-- Data supplied follows --

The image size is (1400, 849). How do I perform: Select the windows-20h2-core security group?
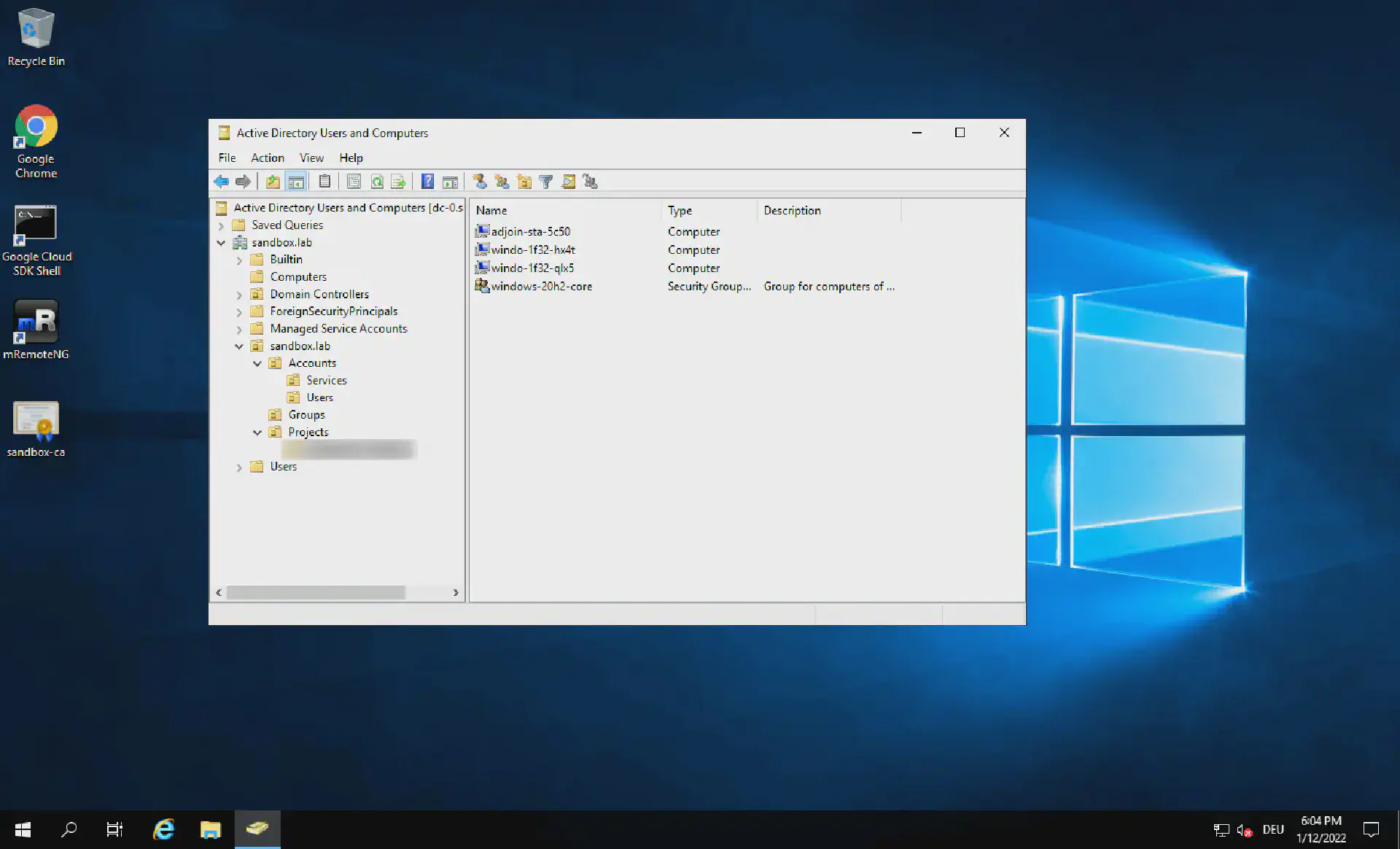pos(540,286)
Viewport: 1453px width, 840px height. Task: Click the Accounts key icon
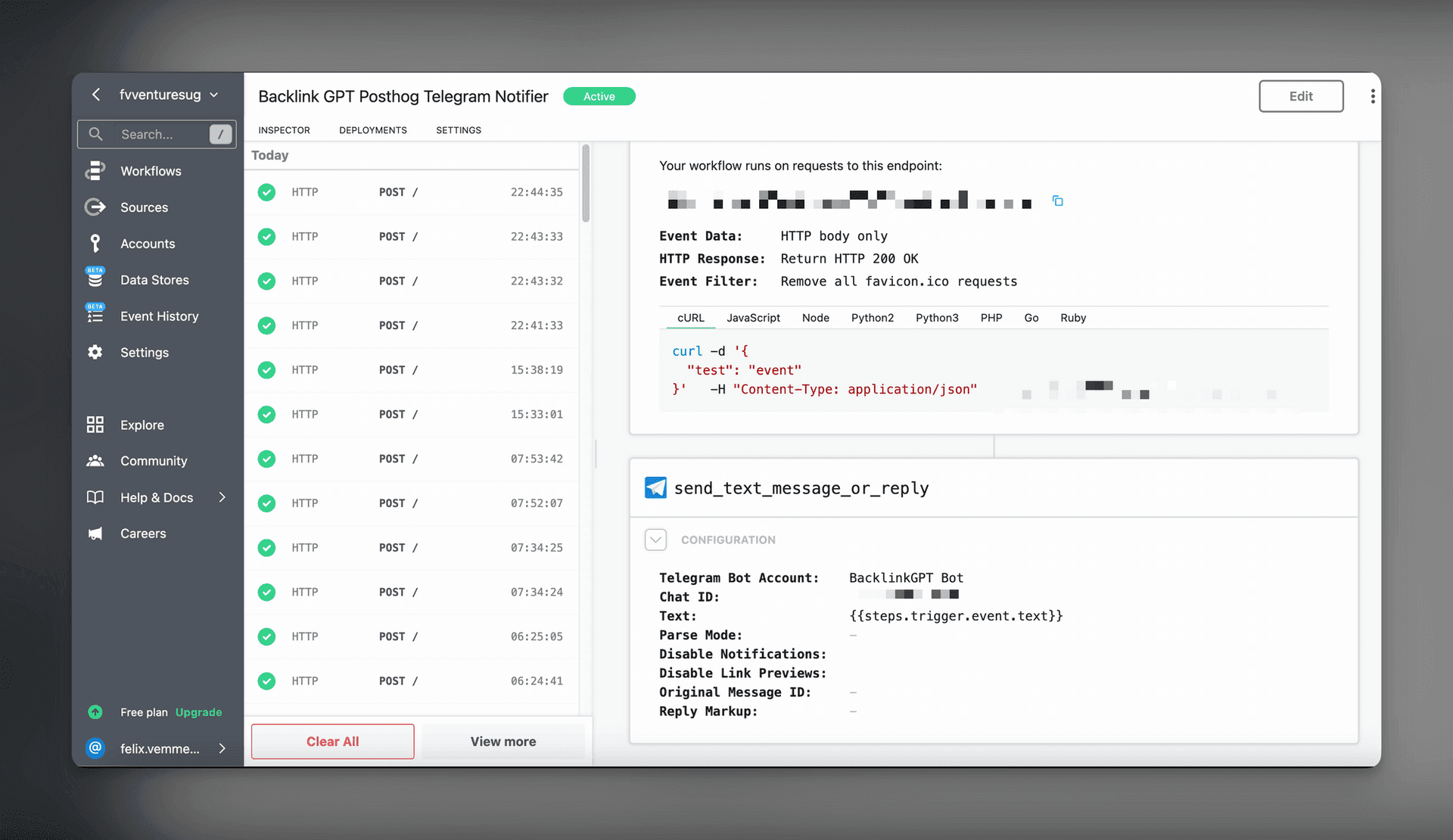95,244
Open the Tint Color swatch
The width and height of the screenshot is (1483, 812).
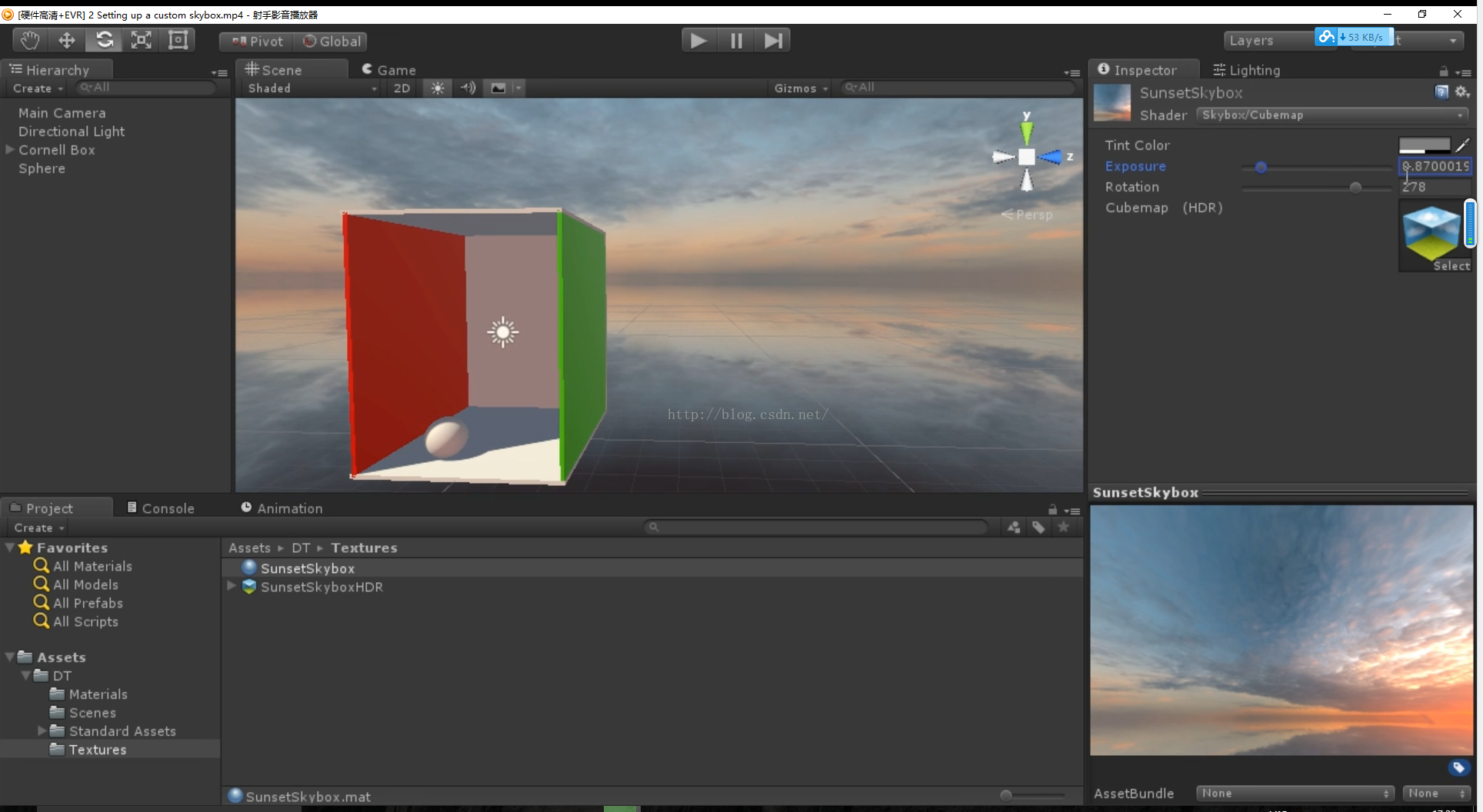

-- Data supplied concluded --

**Exercise brief:** Apart from the pictures, which are to be omitted, every record must be transcribed exactly.

**Result:**
The image size is (1400, 849). How do I perform: Select the windows-20h2-core security group?
pos(540,286)
Viewport: 1453px width, 840px height. Task: Click the Accounts key icon
95,244
Open the Tint Color swatch
The width and height of the screenshot is (1483, 812).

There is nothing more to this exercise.